By rearranging equation 1, we obtain an estimator p* for the true proportion of K–12 students infected with COVID-19:
Equation 2:
p* = 0 if N+/N < 1 - σ-,
p* = (1 - σ- - N+/N)/(1 - σ- - σ+) if 1 – σ- < N+/N < σ+ ≤ 1,
p* = 1 if N+/N > σ+,
and the estimator q* for the probability of testing positive:
Equation 3:
θ* = p*σ+ + (1 – p*)(1 – σ-)
Notice that N+ ∼ Bin(N, θ). Therefore, Bin(N,θ*) can be resampled to obtain a parametric bootstrap confidence interval estimate.
Sensitivity was estimated as σ+=0.9044. This estimate was based on sensitivity values at different viral loads, and on estimates of viral load during infection Footnote 26. Specificity was assumed to be σ−=0.994, based on the study of Parvu et al. Footnote 27. Testing positive if uninfected is very unlikely (with a mean of six out of every 1,000 tests completed), while testing negative if infected can occur with a mean of one out of every 10 cases. A complete derivation of the sensitivity and specificity estimates is provided in Supplemental material C.

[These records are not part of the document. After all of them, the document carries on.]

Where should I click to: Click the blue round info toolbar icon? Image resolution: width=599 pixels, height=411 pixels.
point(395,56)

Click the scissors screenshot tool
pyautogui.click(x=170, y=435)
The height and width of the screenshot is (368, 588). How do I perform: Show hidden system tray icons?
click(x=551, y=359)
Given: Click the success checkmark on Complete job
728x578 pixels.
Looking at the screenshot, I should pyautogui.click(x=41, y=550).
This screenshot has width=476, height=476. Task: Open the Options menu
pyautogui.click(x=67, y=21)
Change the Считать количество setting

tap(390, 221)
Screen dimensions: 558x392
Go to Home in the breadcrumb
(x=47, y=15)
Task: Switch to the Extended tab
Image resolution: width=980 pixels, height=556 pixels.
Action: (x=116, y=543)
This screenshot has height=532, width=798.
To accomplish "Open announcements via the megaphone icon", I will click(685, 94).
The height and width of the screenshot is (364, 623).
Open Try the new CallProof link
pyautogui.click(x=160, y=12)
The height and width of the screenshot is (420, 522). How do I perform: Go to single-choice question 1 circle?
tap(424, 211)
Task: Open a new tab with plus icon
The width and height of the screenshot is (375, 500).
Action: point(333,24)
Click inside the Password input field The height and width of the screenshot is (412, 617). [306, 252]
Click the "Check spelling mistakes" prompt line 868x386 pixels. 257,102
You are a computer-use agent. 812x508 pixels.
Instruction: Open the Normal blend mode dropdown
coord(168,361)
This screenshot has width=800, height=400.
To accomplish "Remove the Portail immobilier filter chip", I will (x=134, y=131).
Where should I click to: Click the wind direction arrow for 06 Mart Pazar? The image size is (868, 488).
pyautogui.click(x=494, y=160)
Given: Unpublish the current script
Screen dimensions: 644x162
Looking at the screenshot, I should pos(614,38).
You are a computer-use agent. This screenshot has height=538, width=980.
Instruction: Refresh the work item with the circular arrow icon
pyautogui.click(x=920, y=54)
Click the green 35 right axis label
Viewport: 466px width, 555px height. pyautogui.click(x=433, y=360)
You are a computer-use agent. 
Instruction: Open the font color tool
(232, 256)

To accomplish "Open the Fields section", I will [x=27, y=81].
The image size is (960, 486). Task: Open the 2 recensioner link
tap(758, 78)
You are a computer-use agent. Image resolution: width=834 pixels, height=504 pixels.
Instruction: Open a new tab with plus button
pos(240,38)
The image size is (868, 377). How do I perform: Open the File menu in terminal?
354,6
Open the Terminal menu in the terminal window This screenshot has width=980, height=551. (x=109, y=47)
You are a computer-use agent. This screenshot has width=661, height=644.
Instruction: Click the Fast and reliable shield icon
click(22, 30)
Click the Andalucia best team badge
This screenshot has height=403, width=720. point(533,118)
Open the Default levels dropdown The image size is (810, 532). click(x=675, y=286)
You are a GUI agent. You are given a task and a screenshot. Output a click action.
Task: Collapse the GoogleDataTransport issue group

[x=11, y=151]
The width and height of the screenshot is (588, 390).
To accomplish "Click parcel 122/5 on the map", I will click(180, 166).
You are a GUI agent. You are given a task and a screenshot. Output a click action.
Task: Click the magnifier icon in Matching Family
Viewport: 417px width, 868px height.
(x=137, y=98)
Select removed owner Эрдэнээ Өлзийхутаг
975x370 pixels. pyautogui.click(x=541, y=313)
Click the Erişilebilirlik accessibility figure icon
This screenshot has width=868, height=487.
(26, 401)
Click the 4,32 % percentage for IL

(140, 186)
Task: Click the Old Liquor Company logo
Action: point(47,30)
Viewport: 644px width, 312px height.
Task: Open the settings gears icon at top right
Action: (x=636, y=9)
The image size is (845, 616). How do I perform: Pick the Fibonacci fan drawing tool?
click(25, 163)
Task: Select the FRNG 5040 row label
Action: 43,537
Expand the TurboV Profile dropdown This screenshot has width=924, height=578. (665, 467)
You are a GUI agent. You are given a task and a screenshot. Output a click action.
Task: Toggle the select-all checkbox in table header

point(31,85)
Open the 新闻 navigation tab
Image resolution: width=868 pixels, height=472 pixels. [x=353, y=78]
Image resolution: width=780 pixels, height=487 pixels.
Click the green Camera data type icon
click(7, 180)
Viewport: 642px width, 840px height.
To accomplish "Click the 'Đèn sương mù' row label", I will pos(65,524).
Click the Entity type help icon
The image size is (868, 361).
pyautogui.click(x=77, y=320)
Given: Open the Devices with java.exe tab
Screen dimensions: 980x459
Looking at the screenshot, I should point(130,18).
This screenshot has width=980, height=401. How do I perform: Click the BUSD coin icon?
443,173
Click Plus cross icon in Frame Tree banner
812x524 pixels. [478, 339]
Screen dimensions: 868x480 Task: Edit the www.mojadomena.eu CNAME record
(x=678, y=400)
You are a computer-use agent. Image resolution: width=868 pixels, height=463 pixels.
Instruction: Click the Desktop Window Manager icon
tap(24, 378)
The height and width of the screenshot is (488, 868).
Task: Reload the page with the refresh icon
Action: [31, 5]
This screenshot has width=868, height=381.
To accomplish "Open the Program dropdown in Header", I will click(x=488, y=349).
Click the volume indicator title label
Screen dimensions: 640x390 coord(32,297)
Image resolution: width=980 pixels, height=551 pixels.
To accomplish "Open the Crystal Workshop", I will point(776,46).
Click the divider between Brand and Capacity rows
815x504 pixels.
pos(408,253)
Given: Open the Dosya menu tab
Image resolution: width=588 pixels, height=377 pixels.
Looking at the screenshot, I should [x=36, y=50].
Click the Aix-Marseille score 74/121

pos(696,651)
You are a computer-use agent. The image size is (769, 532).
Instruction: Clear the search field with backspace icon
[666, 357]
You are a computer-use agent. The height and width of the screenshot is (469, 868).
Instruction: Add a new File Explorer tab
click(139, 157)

The observed number of positive asymptomatic cases includes true positive asymptomatic cases and false positive asymptomatic cases, which could be false positive cases (with very low probability, as discussed above Footnote 27) or positive symptomatic cases falsely reported as asymptomatic. We could not estimate the proportion of symptomatic cases that may be falsely reported as positive asymptomatic, as this is based on participants' self-assessment; therefore, our analysis of asymptomatic cases is based on the raw reported cases, for which no confidence intervals can be provided.
Data analysis
Anonymized survey results and the code used for the analysis is publicly available. Each row of the data corresponds to the reporting of a single household, where column entries correspond to the number of positive tests (distinguishing between symptomatic and asymptomatic cases), and negative tests in grades K–6 and grades 7–12.
Our analysis provided insights into the following: 1) the rates of underreporting of COVID-19 cases (Omicron variant, BA.1/BA.2 subvariant) in NL at the population level and at the household level; 2) the proportion of positive tests occurring in elementary (primary) schools (grades K–6) and in junior high and high schools (grades 7–12), and the corresponding proportions of asymptomatic cases; and 3) the spatial distribution of positive households in the province.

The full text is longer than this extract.